I’ll start with the most general of numbers from the results, and work towards the specific 32 names that end up with the highest scores/best 1st round probability.

Across these 10 mock drafts; 65 unique players were named. That’s a lot. Literally two rounds of players that at least one of these writers put a 1st round grade on. Of the 65; 16 were only named on one ballot. So 49 unique players were named on multiple mocks. Still a lot.

POSITION BATTLE

Position breakdown of the 65 (I made some executive decisions on guys like Josh Allen who could fit multiple positions): Offense 28, Defense 37. So that fits with the overall feeling that this is a better defensive draft.

11 Defensive End
10 Cornerback
9 Defensive Tackle
7 Offensive Tackle
7 Wide Receiver
5 Quarterback
4 Safety
3 Offensive Guard
3 Linebacker
2 Center
2 Tight End
2 Running Back

To me, the one surprise here is Cornerback coming in 2nd. I don’t think the narrative all year has been that this is a good Corner class (*caveat to the CB group: a lot of the guys named are underclassmen that haven’t declared). But the DL numbers fit exactly into the season-long narrative. Low Safety numbers do not surprise me. Low Linebacker number is partly due to me defaulting most of the LB/DE tweeners to the DE side. I believe there will be good LB value in later rounds as this class has better depth than ceiling.

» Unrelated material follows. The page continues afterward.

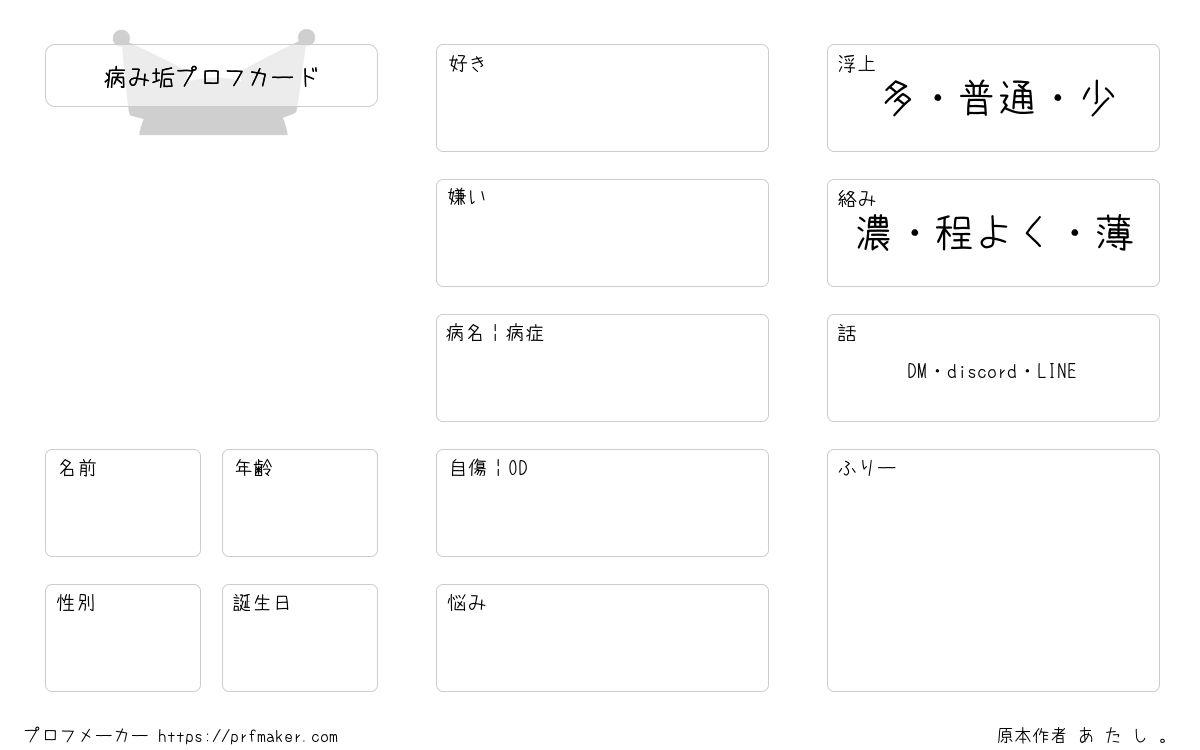The image size is (1200, 750).
Task: Pick LINE in the 話 box
Action: (1057, 372)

The OT number is decent with the asterisk that many of them are college Right Tackles. Low TE and RB numbers are just good common sense for a first round.

Now, the position breakdown of the names that made the top 32 for this exercise:

8 Defensive End
6 Defensive Tackle
5 Offensive Tackle
4 Quarterback
4 Wide Receiver
3 Cornerback
1 Linebacker
1 Safety

This list puts an even finer point on the top end of this class. CB falls off telling us that most of the CB named are late in the round and with little-to-no agreement of which guys will crack the top 32.┬áDL becomes the obvious strength of the class. RB and TE correctly fall completely out of the round (Noah Fant is the “first guy out” of any position on the outside of the 1st round).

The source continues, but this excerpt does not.